*Work instructions*: Within the records below, filter for lines carrying the word "computer" and copy them.

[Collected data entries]
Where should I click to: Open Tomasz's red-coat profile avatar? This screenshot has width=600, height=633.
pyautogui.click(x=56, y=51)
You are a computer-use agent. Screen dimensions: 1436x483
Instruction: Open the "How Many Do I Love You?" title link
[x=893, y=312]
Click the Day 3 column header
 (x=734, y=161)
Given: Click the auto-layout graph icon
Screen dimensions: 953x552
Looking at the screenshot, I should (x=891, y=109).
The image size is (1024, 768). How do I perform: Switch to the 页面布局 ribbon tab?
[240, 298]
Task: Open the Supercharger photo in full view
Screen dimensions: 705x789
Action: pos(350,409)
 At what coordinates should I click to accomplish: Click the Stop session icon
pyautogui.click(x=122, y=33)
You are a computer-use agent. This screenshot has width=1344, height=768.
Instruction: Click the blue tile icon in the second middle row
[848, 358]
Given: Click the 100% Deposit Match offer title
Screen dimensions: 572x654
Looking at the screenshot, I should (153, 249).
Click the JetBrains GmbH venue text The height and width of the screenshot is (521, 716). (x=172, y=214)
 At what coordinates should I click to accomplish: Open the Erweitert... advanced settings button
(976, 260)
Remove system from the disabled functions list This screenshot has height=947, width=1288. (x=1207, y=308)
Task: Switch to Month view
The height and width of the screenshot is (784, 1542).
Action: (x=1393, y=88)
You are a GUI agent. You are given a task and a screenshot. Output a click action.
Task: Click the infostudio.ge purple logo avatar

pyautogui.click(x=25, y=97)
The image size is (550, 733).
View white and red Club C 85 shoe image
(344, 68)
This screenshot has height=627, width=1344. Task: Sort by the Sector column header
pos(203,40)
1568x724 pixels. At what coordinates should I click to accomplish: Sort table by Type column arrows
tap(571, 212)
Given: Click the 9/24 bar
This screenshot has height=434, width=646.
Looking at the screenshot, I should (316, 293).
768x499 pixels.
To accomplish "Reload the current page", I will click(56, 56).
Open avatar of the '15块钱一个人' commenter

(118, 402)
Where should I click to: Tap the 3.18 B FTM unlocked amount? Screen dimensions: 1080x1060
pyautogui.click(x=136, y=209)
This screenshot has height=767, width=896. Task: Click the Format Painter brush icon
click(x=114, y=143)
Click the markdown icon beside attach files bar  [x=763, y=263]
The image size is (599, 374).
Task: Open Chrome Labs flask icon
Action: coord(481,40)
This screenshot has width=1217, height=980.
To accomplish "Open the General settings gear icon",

*Exercise solution*:
You are a computer-use agent. Screen dimensions: 1436x483
You are a computer-use agent. This screenshot has width=1344, height=768.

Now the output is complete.